WHAT IS EXPECTED
Rewrite each of these lines with "screenshot" swapped for "image" wherever it occurs, keeping everything else the same. Omit the pictures from your answer.

DATA RECORDS
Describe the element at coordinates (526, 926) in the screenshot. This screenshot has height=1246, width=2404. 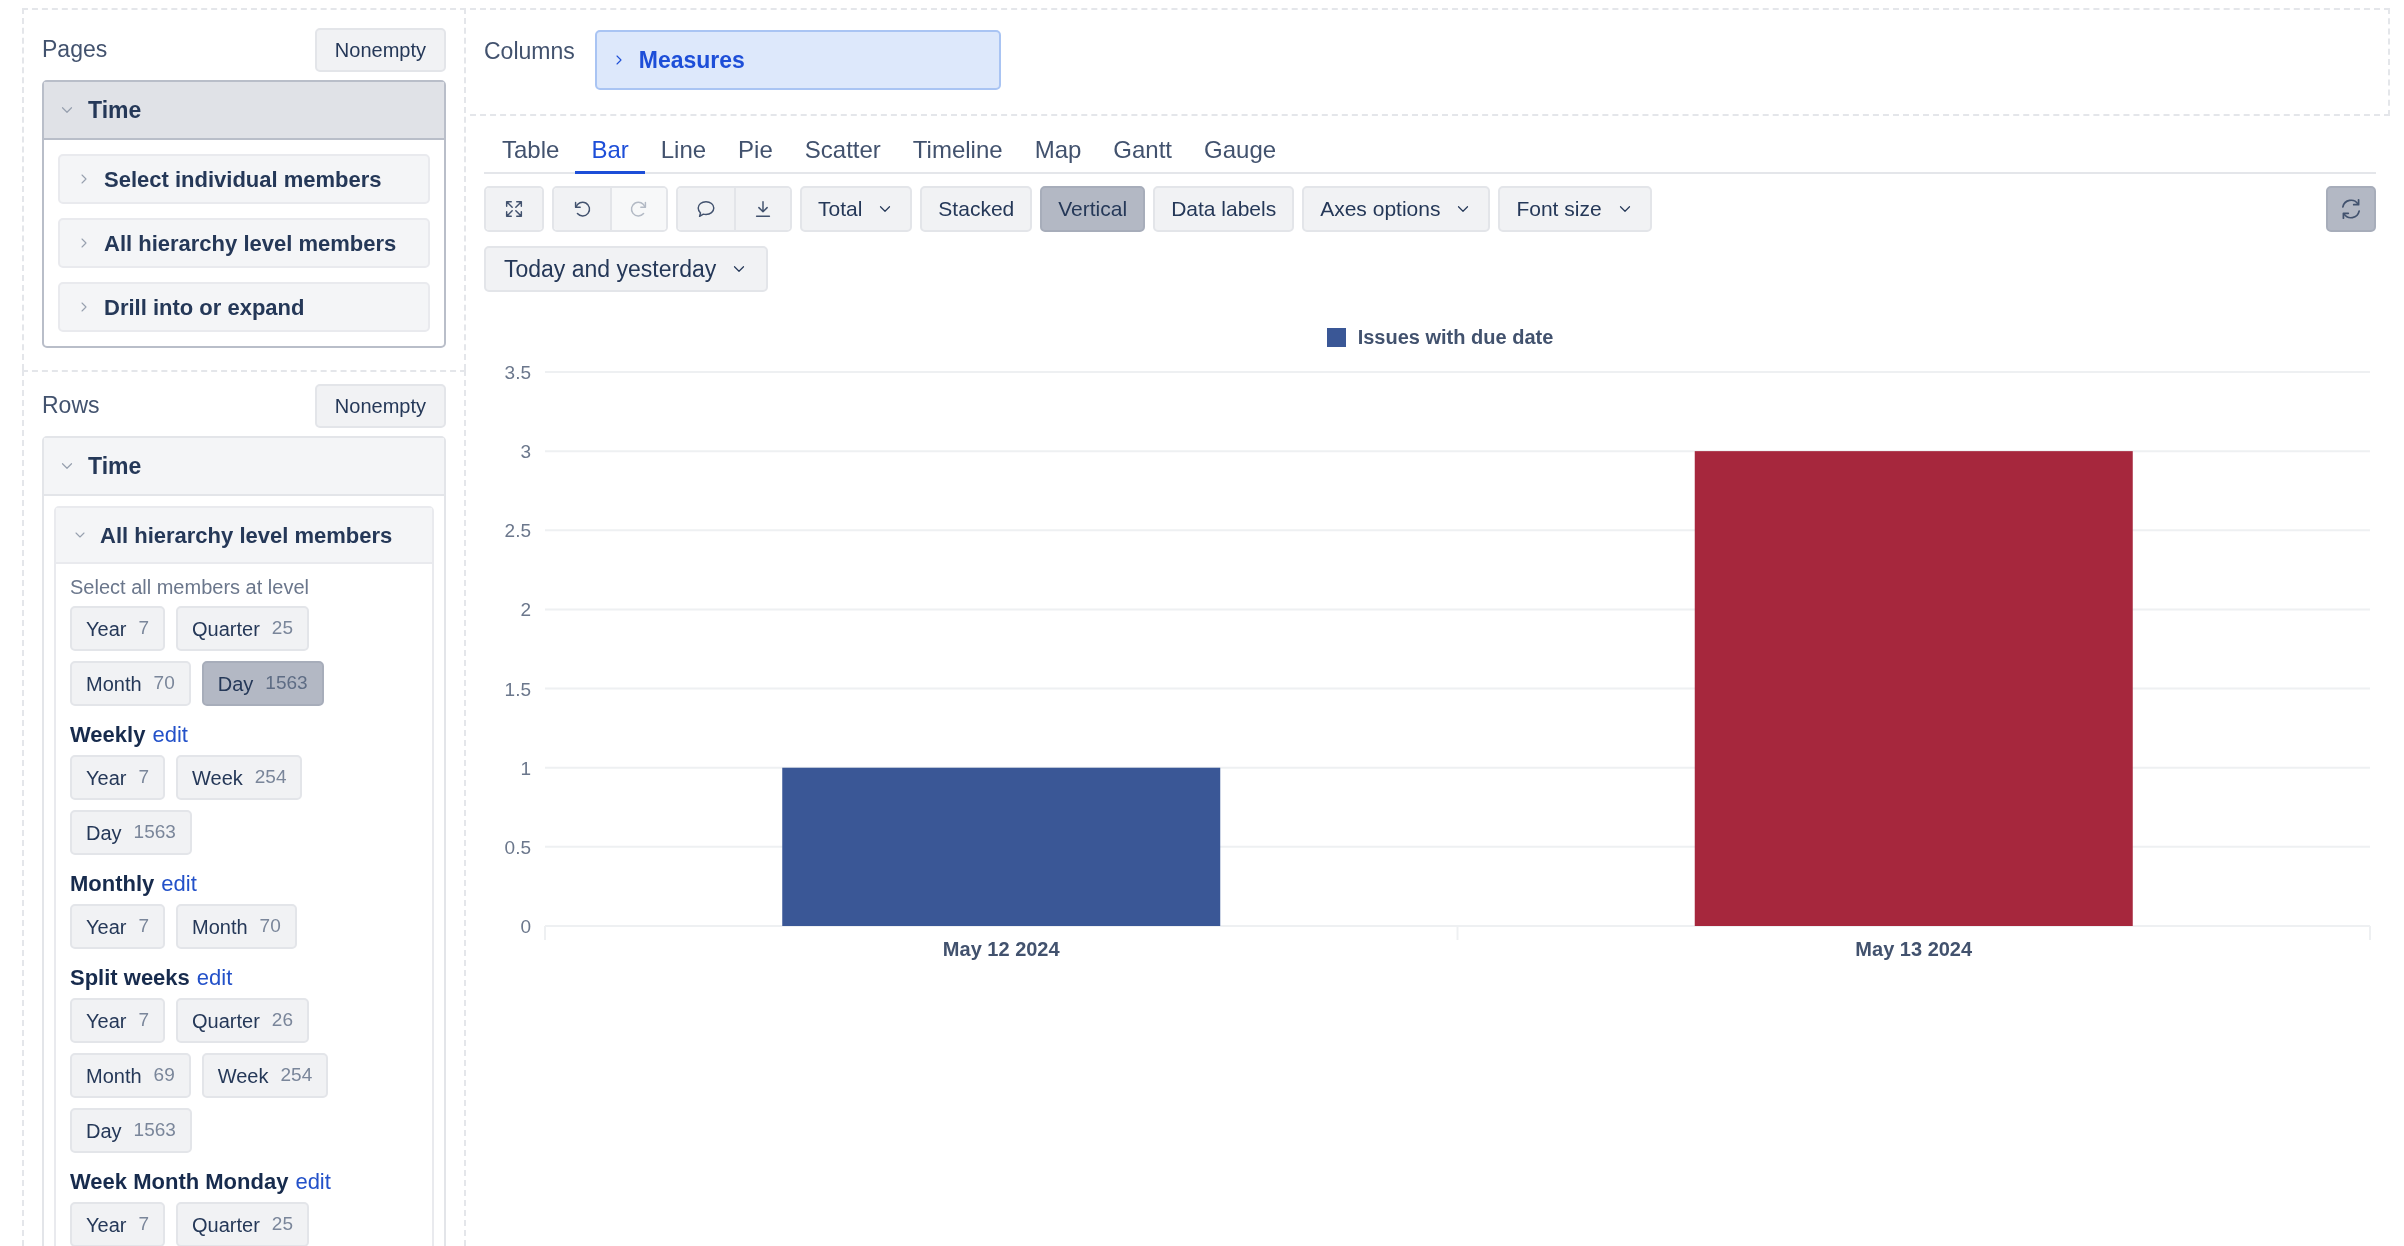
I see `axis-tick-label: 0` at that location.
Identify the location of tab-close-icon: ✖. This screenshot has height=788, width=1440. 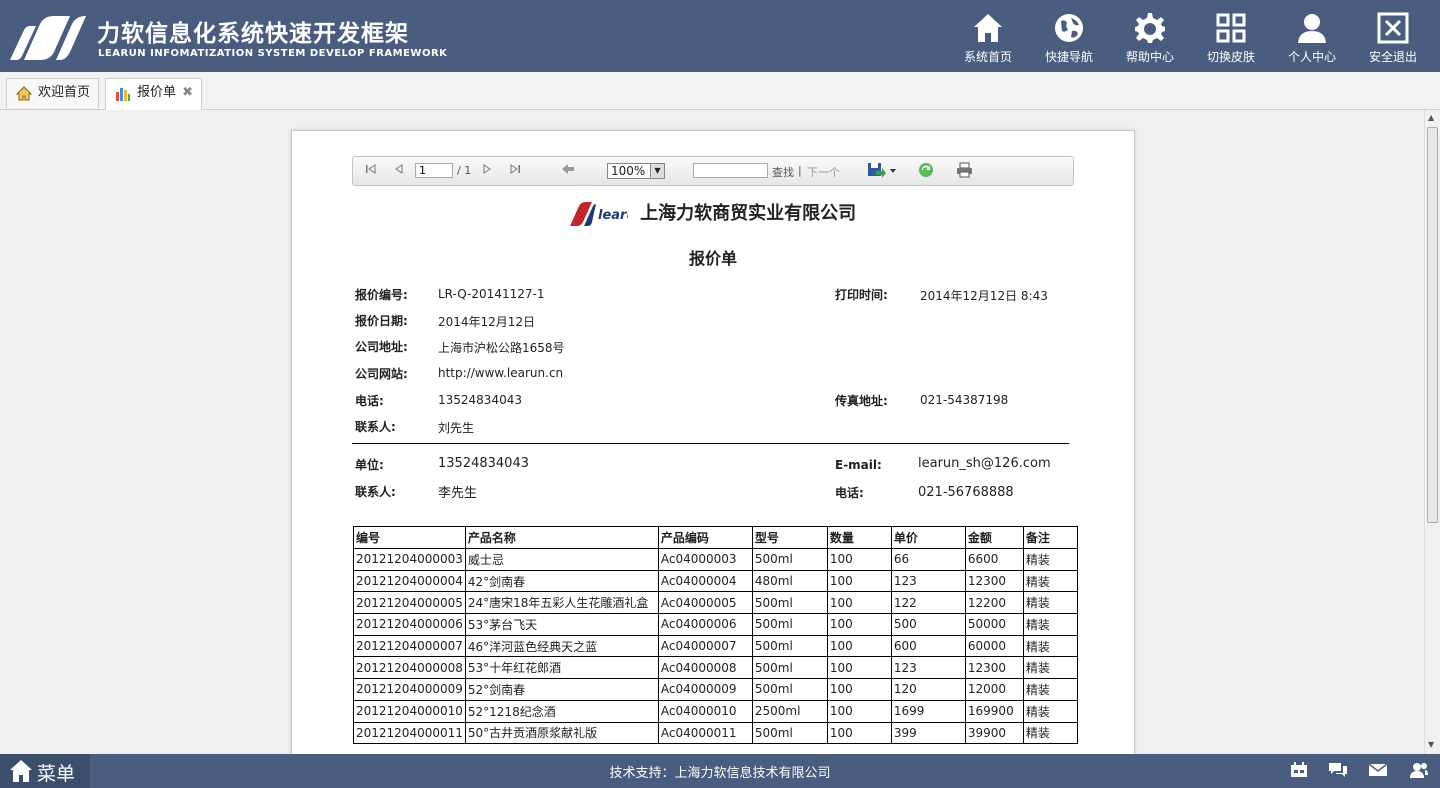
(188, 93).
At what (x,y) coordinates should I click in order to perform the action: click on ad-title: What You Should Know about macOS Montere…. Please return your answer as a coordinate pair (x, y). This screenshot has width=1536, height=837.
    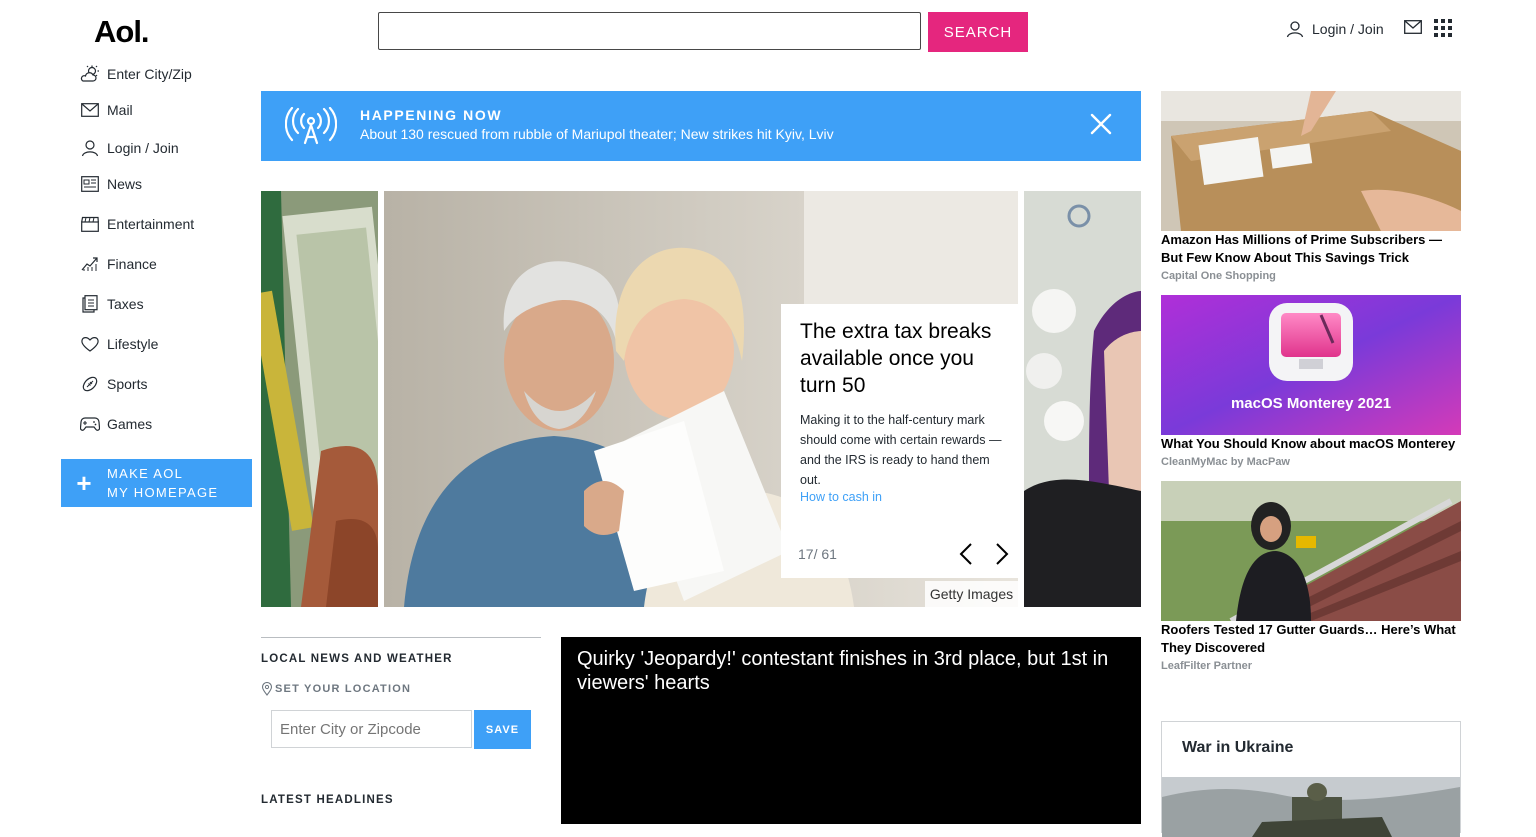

ANSWER SECTION
Describe the element at coordinates (526, 926) in the image. This image has height=1246, width=2404. 
I see `axis-tick-label: 0` at that location.
Identify the location of tab-close-icon: ✖. This image has height=788, width=1440. 
(188, 93).
At what (x,y) coordinates should I click in order to perform the action: click on ad-title: What You Should Know about macOS Montere…. Please return your answer as a coordinate pair (x, y). This image has width=1536, height=837.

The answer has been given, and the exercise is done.